For all those channels that don’t have ‘Sky’ in the name, your Sky TV box can only provide subtitles if the channel itself has provided them. For instance, the History channel has no subtitles – so you can’t watch it with subtitles through Sky.  

The same goes for other apps and catch-up services that you can access with a Sky box or TV, as these subtitles are also provided by the catch-up service itself.  

Sky Go and Sky Glass unfortunately have very little in the way of subtitles. A number of channels you can watch through Sky Go have zero subtitles.  

Sky Sports has around 80% of its content subtitled – a little lower than other Sky channels, likely because most of the content is live.  

Does NOW TV have subtitles? 

NOW TV offers closed captions rather than subtitles. According to Ofcom they’re offered on about 85% of its live and on-demand services, including Cinema and Entertainment Memberships.  

However, there are some snags.  

There are no closed captions whatsoever on the Sports or Hayu Memberships on-demand. (Although live channels on Sports are mostly subtitled.)  

And even when subtitles are provided by NOW, whether or not you can get them depends on the device you’re using. Thankfully, a huge list of devices are supported – but EE TV doesn’t support any closed captions for the NOW app, and YouView boxes only support them for live channels.  

Annoyingly, it’s also more than likely that you’ll also need to switch the subtitles (or closed captions) back on every time you open the app. Only a few devices support having them switched on as default.  

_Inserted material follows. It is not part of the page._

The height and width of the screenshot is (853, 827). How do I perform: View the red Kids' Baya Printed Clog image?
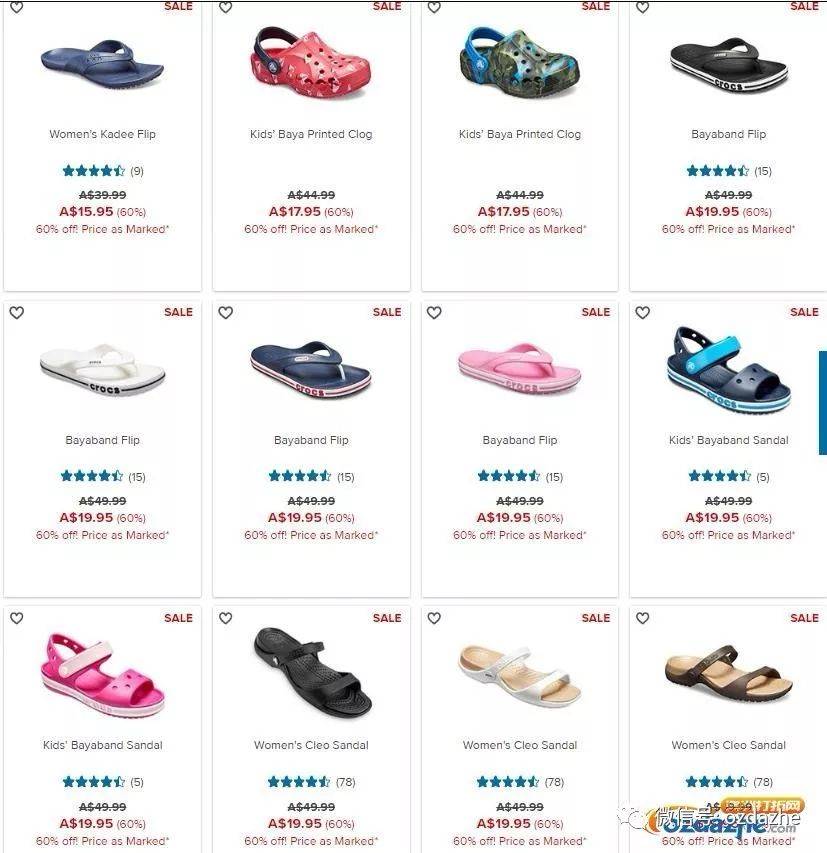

Does Virgin Media TV have subtitles? 

It depends on the channel with Virgin Media TV. As above, you’ll have more luck with popular terrestrial channels – but many premium channels with a smaller audience share don’t have subtitles for all their shows. For example, Comedy Central only has 79% of its content subtitled on Virgin TV, kids channel Nickelodeon has 39%, and some channels, such as History, have none at all.  

Does TalkTalk TV have subtitles? 

Stats aren’t available for TalkTalk TV’s subtitles, because TalkTalk has switched to a new set top box (an Android TV gadget) since the last Ofcom report came out.  

Because it’s app-based, whether you can get subtitles or not depends on which service you’re using.  

Anecdotally, it seems users have no major complaints about subtitles on Android TV so far.  

Does EE TV (YouView) have subtitles? 

Subtitles on EE TV – and other TV systems that use a YouView box – are a bit dodgy.  

Live channels are generally okay, since they’re being pulled in from Freeview, but there are some major gaps. For instance, there are no subtitles at all on NOW TV on-demand content, or on ITV Hub.  

Do streaming services have subtitles? 


Netflix is famously opposed to disclosing its stats, and that includes stats around how much of its content has subtitles. Anecdotally, users generally report that they can use subtitles on the platform and a recent update gives you more control over how the subtitles or closed captions look. 

Amazon Prime Video 

According to Ofcom stats, Amazon Prime Video has between 36% and 72% of its shows subtitled, depending on how you access it.  


Disney+ is a dream for subtitles – more than 99% of its content has subtitles on every platform you can access it on.  


The Discovery+ app is very poor for subtitles, with only 24% of its content offering them.  


Britbox is excellent here, offering subtitles on 98%-100% of its content, depending which platform you access it from.